"The liquorice jujube takes its colour from the liquorice, which is a vegetable and wholesome."
Then the purchase was made, and they sauntered back—Elsa slowly becoming sticky, and Peters smiling abundantly.
Peters was lonely no longer while Elsa's holiday lasted. As a rule she made suggestions, and he acted upon them. She wanted to know why he never went on the river; so one afternoon he took her. A man from the boat-house rowed them.
"Why don't you row yourself?" asked Elsa.
"Because," Peters answered, as he ran the boat's nose hard into a thorn bush, "I have to steer. Mind your head—I took that a little too close."
The man from the boat-house backed them out. Similar incidents had occurred frequently since Peters took the lines. At the boatman's suggestion he now relinquished them.
In the course of her holiday Mrs Markham, so Elsa said, died; she was buried under the plane tree. Peters dug the grave with his pocket-knife and a portion of a broken tea-cup. When the funeral service was over Peters produced a toy cricket set, and proposed a game. Elsa went in, and Peters bowled. After an hour and a half she retired hot; she was not out. Peters had bowled her twice, but on each occasion the ball was disqualified by the umpire. Elsa was the umpire. On the first occasion he had forgotten to say play, and on the second he had bowled faster than the rules of cricket permitted. Peters did not get an innings—that was characteristic of him.

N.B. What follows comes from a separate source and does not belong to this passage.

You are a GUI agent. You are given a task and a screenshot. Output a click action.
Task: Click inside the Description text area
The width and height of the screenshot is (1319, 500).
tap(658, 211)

On Sundays Peters took Elsa to church. She refused to go more than once a Sunday, because her father went only once; if she went twice, she explained, it would be like saying that her father was a bad man; and he was a very good man. Peters asked her what prayers she said night and morning.
"I used to have special ones," she said, "but I've forgotten them. Besides, I'm too old for them; they were baby things. Now I say any colic out of the prayer-book. They're all good."